Taking inspiration from COSO, the framework is made up of 8 elements: Program Management; Roles and Responsibilities; Tools and Technology Enablement; Continuous Improvement; Information, Communication, and Reporting; Monitoring and Testing; Control Identification; and Strategy and Governance. The elements are laid out in a wheel structure to build in continuous improvement as part of the process. The idea is that once an agency goes through the framework and all 8 elements, the agency “starts back over, constantly getting better, constantly improving the framework, constantly improving the state of internal control in state government,” Quasney said.

Internal Control Framework

Getting Continuous Improvement Underway

The framework was designed to help agencies get that system of continuous improvement underway, after which each agency would be the owner of their own framework. Allysen Kerr, the current statewide internal control officer, explained that the guidance has to be put into operation at the agency level, not centrally by the state government. Quasney agreed, noting that the key is for agencies to own their respective frameworks. The framework is meant to be a tool to help agency leadership manage their agencies and to cover all categories of risk, not just to focus narrowly on something such as fraud, he explained.
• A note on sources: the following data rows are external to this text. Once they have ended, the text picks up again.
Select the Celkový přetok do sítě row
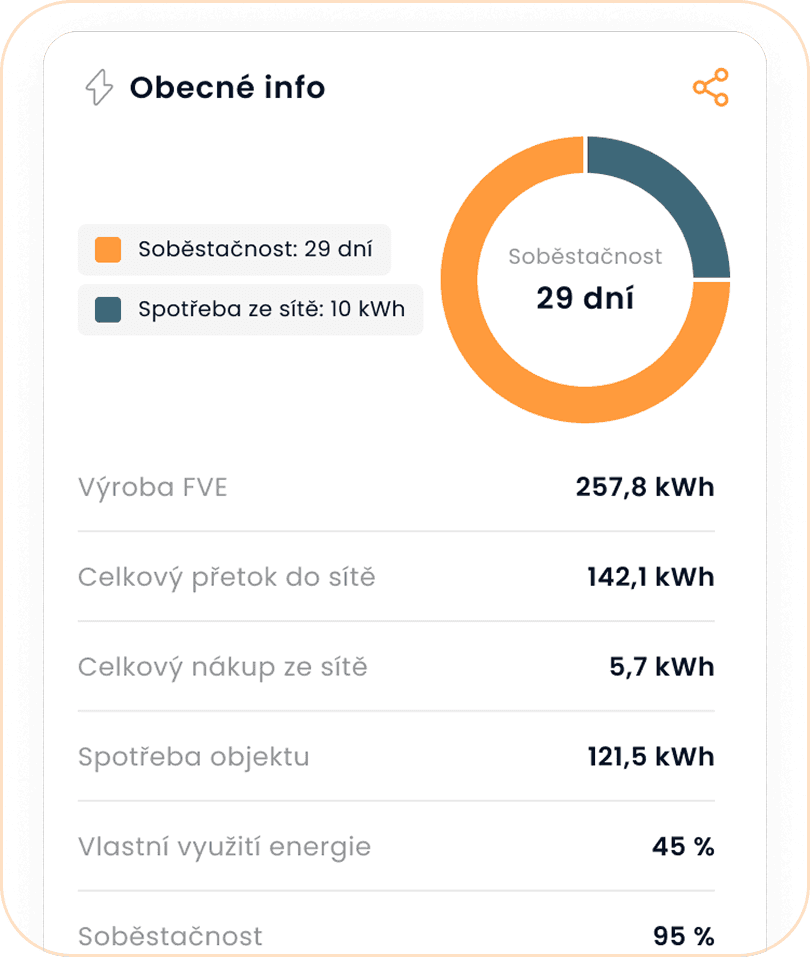The width and height of the screenshot is (810, 957). click(x=227, y=577)
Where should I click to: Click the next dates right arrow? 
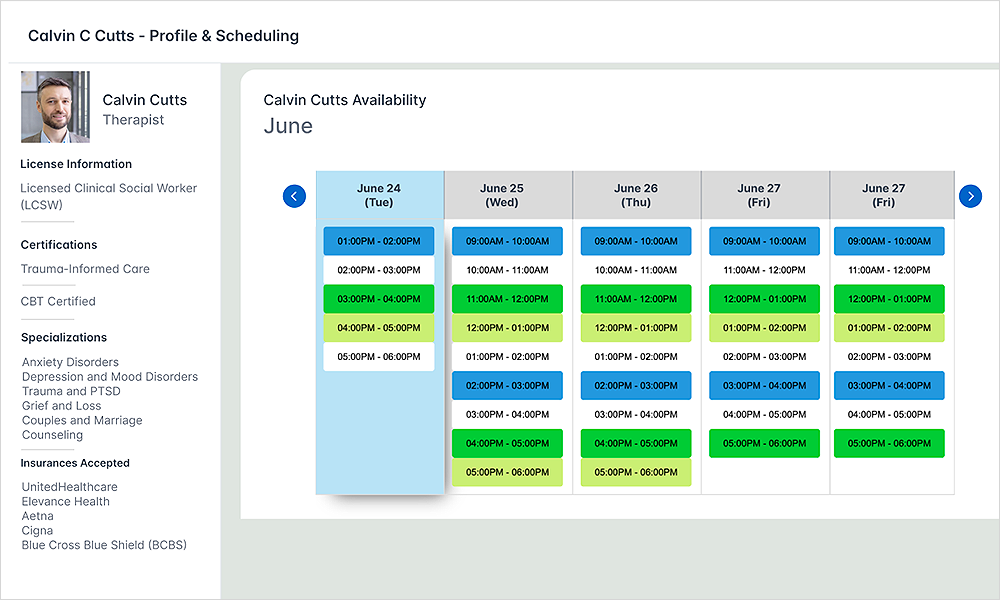970,196
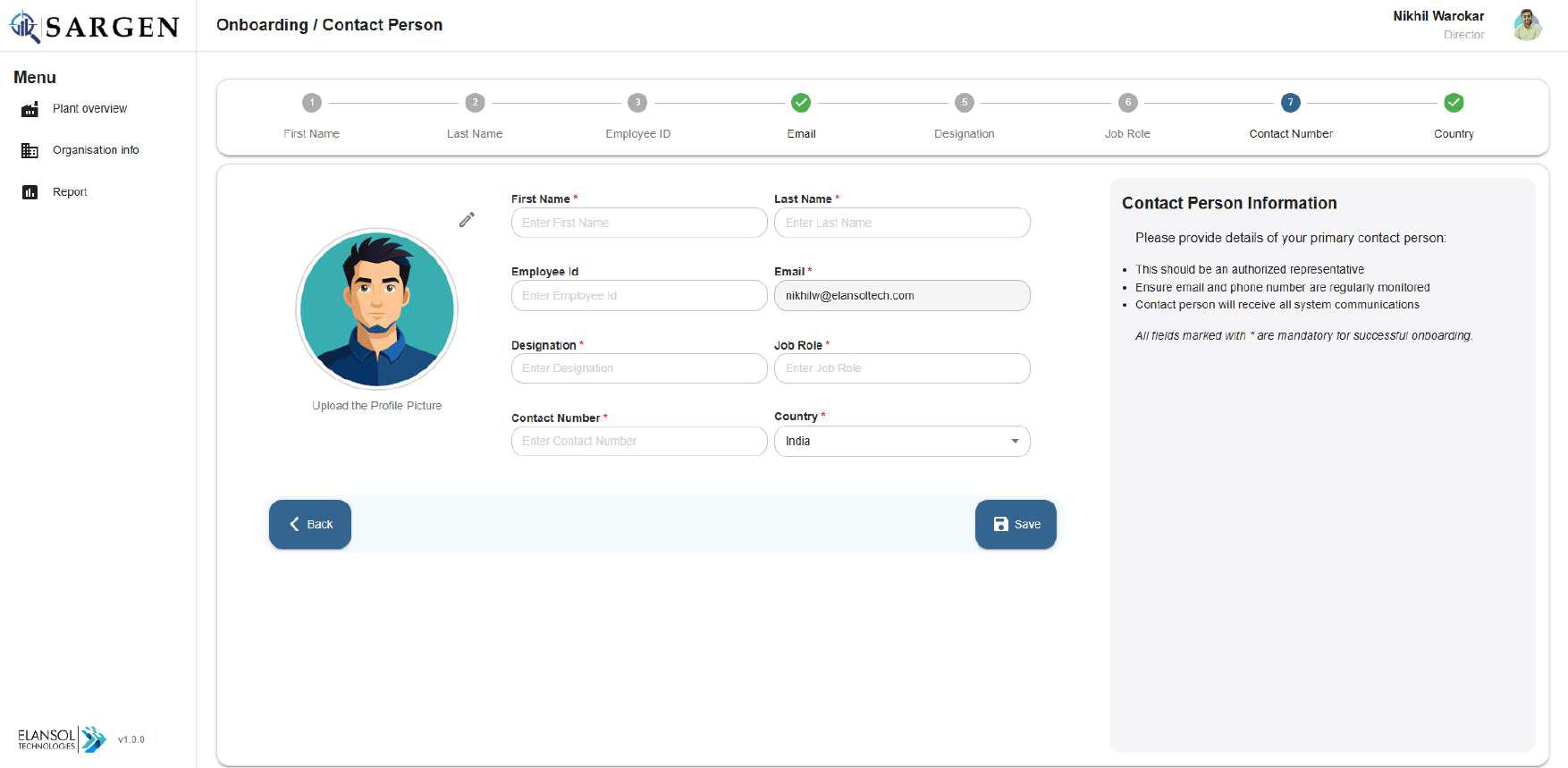Click the Plant overview factory icon
Image resolution: width=1568 pixels, height=768 pixels.
tap(30, 109)
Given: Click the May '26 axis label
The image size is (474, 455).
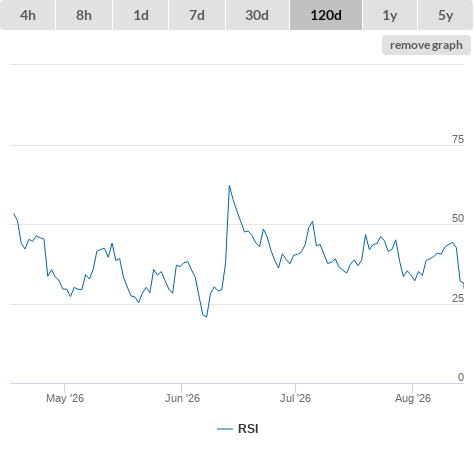Looking at the screenshot, I should pos(65,398).
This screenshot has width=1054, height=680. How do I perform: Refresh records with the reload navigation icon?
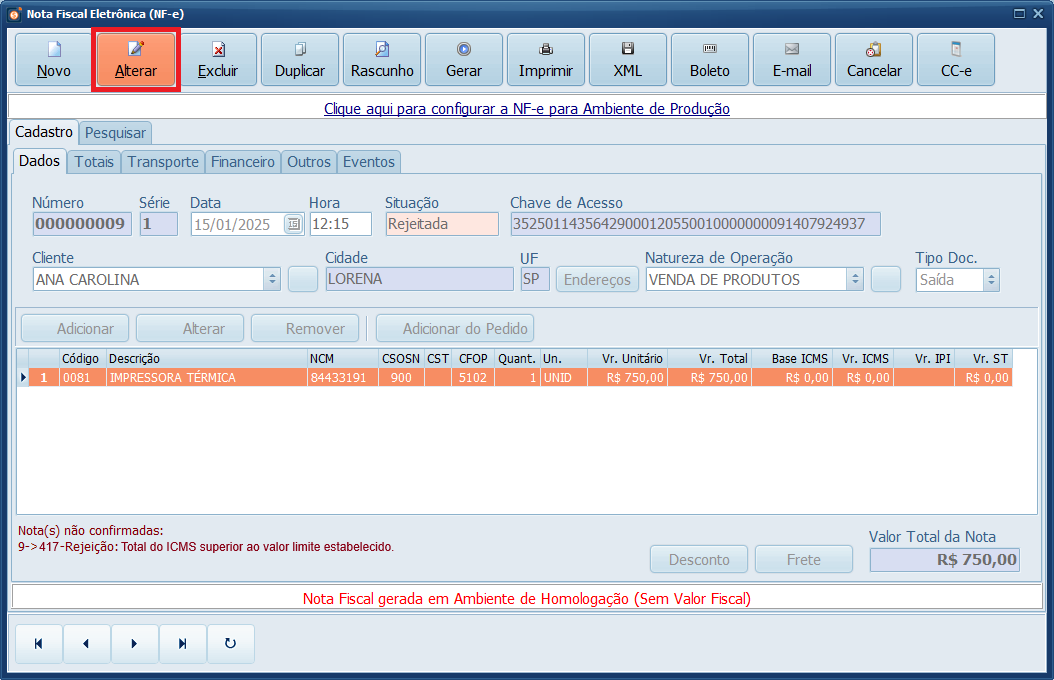point(231,644)
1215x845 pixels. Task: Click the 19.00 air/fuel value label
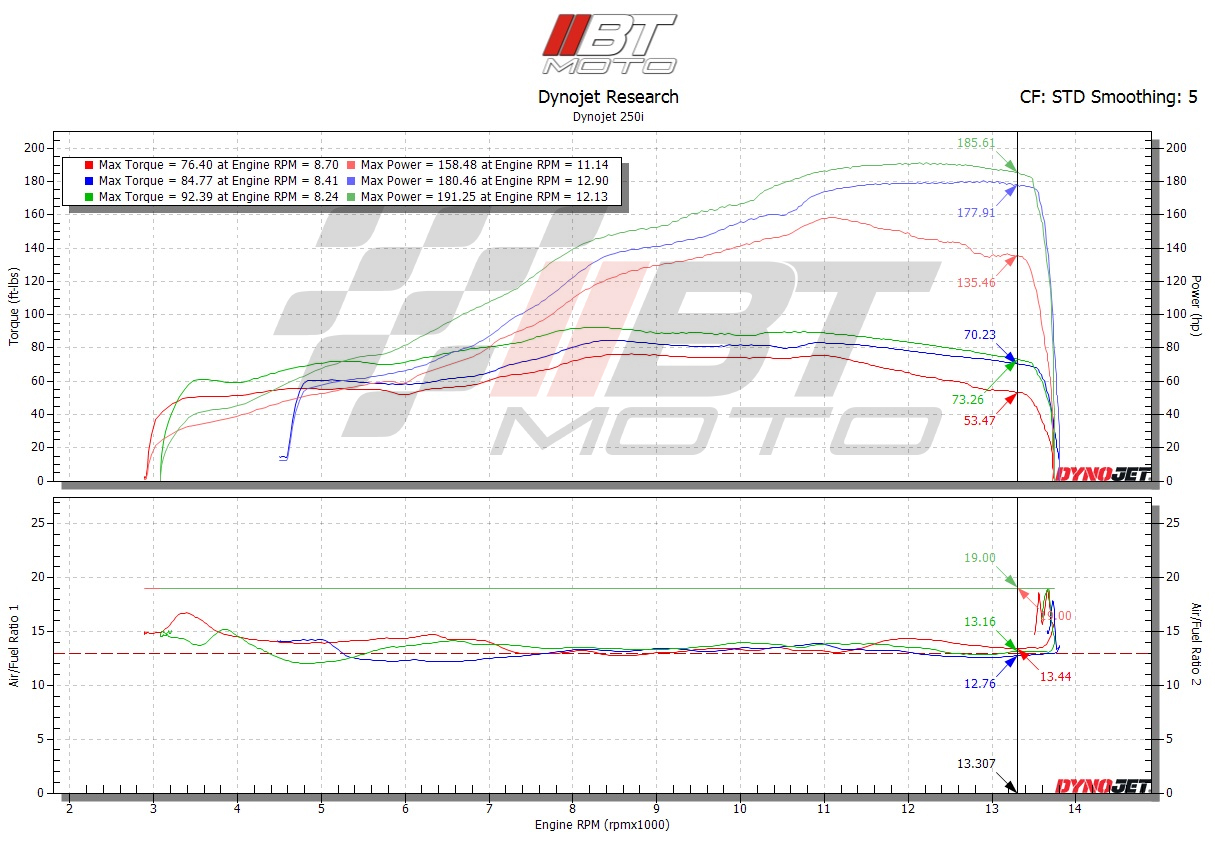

As of May 2019, the Statewide Internal Control Framework had been implemented in two agencies, the Bureau of Finance and Management, and the Department of Revenue. The two agencies identified a total of 165 controls and 514 risks, and 100 percent of self-assessments were completed on time. Kerr and the state are now focused on contracting with a technology company to bring everything online and working with more agencies. They are working with one agency per quarter, implementing and set up the framework. “We sit down with one agency at a time and help identify risks, and see if they have any controls implemented for those risks,” Kerr said.

Challenges and Lessons Learned

Quasney and Kerr point out a number of challenges encountered in creating and implementing the framework. The main challenge, as mentioned above, was adapting the COSO framework to a public setting like the State of South Dakota. Quasney noted that the initial challenge was that other states haven’t addressed control by adapting something normally used in the private sector for government. “Balancing a very strong system of internal control and also understanding that agencies have their independence was a critical part of this challenge,” he explained. The state created the steering committee, held question and answer sessions, developed the framework, bounced ideas off the steering committee to find what would work and what would need some revision.

Other challenges included creating buy-in for the framework among state agencies and finding software partners that understood what the government would need.


GFOA Best Practices

The state followed GFOA’s Internal Control Framework best practice in creating its Statewide Internal Control Framework.